Stored data entries
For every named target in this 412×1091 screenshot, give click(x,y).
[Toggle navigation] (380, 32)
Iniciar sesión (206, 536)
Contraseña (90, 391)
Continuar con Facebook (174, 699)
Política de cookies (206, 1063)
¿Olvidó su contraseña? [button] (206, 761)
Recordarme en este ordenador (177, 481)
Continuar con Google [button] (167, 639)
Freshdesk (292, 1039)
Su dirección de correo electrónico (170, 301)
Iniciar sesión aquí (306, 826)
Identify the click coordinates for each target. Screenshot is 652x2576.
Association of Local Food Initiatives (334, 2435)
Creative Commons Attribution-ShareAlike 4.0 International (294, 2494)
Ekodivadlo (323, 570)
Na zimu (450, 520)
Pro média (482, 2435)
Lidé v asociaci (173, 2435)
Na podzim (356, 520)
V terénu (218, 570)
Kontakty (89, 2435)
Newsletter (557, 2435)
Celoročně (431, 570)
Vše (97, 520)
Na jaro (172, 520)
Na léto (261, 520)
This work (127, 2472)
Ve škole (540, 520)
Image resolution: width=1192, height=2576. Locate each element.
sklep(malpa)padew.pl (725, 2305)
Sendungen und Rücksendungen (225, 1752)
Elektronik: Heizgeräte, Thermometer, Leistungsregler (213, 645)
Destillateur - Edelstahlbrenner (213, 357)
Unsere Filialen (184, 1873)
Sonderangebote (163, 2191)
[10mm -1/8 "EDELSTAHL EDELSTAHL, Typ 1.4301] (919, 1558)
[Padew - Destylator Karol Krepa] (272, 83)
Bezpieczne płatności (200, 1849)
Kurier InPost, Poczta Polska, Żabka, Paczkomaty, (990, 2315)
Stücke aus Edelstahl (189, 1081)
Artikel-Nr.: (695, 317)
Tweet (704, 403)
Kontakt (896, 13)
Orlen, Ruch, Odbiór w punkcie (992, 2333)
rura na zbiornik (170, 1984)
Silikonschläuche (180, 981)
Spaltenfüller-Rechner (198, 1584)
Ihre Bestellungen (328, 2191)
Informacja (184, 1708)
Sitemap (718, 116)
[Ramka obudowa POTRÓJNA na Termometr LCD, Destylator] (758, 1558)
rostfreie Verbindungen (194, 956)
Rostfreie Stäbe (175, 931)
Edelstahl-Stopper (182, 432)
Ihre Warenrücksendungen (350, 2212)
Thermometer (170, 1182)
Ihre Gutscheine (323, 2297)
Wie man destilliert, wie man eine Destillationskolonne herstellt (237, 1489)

WHAT THE TASK ASKS – Give again, exactly as written, the lines running from the first line of the data above through the line that contains "[button] (206, 761)".

WRITTEN ANSWER –
For every named target in this 412×1091 screenshot, give click(x,y).
[Toggle navigation] (380, 32)
Iniciar sesión (206, 536)
Contraseña (90, 391)
Continuar con Facebook (174, 699)
Política de cookies (206, 1063)
¿Olvidó su contraseña? [button] (206, 761)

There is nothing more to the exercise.